> [WHAT IS BEING ASKED] In what year did the City Council vote to re-develop the "Big Four" projects, according to the New Orleans opinion piece below?

> [QUOTED PASSAGE]
---------------

But the names of the new developments are the most telling detail of all: River Garden, Harmony Oaks, and…wait for it…Columbia Parc (with a “c,” no less!). Who needs satire when farce becomes social policy?
High priests of the city’s triumphant neo-liberal gospel have required that other names and buildings associated with the less fortunate also be unstitched from the city’s semiotic weave. Charity Hospital, for example — gone and not coming back, after a 250 year run. “Charity,” it seems, is now shameful, a symptom of dependency in a society that hangs its hat on “freedom,” (whether or not, as the minstrel insists, “freedom’s just another word for nothing left to lose.”) Our local, affordable public university isn’t looking too healthy, either. Be thankful that you’re free to be unable to afford college. After all, we can get college graduates from other places.
To their credit, some preservationists joined advocates of the working poor in (vain) resistance to the City Council’s unanimous 2007 decision to re-develop the “Big Four” projects. The scattered-site units peppering riverfront neighborhoods were less architecturally significant and have found fewer friends. Yet they served the purpose of preserving the working-class character of the area and keeping property values affordable for a broader swath of residents. The Faubourg Marigny Improvement Association groused about the scattered sites and greased the skids for their elimination; now they’re worried about the inevitable proposals for luxury condo high-rises on the river.
I’m a proud sentimentalist when it comes to preserving what I feel to be the cultural attributes that make New Orleans distinctive, but fighting the cultural fight after the economic one has been decided is like tearing down buildings that came to represent poverty, racism, and crime rather than addressing the actual problems.
What I call New Orleans “Americanists” — those among us who champion mainstream business and economic development as the solution to every problem — have made common cause with culture-loving New Orleans “exceptionalists” by converting culture into cash, and celebrating the “cultural economy.” The exceptionalists fret about the city losing its identity while the Americanist masters of the cultural economy stay busy packaging that identity.
Maybe the only tonic for worried exceptionalists is good old New Orleans fatalism. Hey, man: Cultural change happens. I’m an English professor facing the death of print culture. How does that feel? You get over it. And then you die.
In his 1924 tome Literature and Revolution, Leon Trotsky surmised that after the workers of the world united in victory, art and literature would disappear altogether. What’s more likely is that a truly just society would have less need of the kinds of art — social realism in literature or the blues in music — that are responses to and coping strategies for the victimization the haves repeatedly inflict on the have-nots. Judging from the ongoing assault on economic equality in Baton Rouge and Washington, we have no cause to fear the end of gritty, edgy, angry art. We may in fact witness a glorious re-birth of the blues.
We’ll need to look in different neighborhoods to find it, and there will be arguments about whether the new art forms are legitimate or authentic. But when those aesthetic quarrels subside, we can grab the real estate and put up plaques in honor of the cultural pioneers, while their descendants pack up and try to find housing they can afford. After all, compulsory mobility is the American Way. Enjoy the boom!
C.W. Cannon teaches New Orleans Studies and English at Loyola University.

---------------

> [EXTRACTED MATERIAL]

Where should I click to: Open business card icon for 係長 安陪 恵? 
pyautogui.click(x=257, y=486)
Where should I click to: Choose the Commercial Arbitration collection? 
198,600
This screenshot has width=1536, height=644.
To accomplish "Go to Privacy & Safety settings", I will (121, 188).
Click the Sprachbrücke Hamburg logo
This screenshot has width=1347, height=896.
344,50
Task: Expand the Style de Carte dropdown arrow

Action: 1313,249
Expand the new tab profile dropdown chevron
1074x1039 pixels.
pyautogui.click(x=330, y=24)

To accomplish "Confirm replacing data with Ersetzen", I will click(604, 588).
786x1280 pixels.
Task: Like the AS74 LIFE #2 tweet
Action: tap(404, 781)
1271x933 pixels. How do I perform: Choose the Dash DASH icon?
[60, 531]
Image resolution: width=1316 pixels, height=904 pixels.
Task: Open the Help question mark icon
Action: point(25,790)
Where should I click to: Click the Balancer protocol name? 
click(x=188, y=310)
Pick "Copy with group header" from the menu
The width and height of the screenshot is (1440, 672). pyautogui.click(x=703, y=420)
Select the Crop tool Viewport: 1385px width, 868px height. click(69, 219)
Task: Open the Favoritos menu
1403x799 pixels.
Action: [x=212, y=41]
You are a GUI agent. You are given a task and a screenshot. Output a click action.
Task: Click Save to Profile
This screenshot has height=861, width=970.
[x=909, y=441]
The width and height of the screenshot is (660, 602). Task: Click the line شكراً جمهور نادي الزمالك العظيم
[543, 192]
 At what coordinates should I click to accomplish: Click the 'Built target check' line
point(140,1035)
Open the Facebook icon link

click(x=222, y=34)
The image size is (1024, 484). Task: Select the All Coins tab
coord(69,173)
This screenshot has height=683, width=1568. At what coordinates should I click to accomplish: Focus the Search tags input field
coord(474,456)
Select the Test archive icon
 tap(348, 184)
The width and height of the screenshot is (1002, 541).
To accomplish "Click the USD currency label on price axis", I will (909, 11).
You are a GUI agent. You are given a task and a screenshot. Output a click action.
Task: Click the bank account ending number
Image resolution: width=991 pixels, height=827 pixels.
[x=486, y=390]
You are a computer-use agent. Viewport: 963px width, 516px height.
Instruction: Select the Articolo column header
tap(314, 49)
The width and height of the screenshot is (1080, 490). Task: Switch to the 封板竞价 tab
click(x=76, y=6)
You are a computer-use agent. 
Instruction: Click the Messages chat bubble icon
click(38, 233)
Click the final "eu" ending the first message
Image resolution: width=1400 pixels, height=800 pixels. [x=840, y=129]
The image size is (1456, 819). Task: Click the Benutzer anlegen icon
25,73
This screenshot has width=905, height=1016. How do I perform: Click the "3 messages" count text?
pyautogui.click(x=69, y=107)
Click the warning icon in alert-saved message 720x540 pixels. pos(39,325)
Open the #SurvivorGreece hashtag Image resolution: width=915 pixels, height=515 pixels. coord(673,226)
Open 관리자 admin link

---------------

> [ANSWER SECTION] 2007, in a unanimous decision.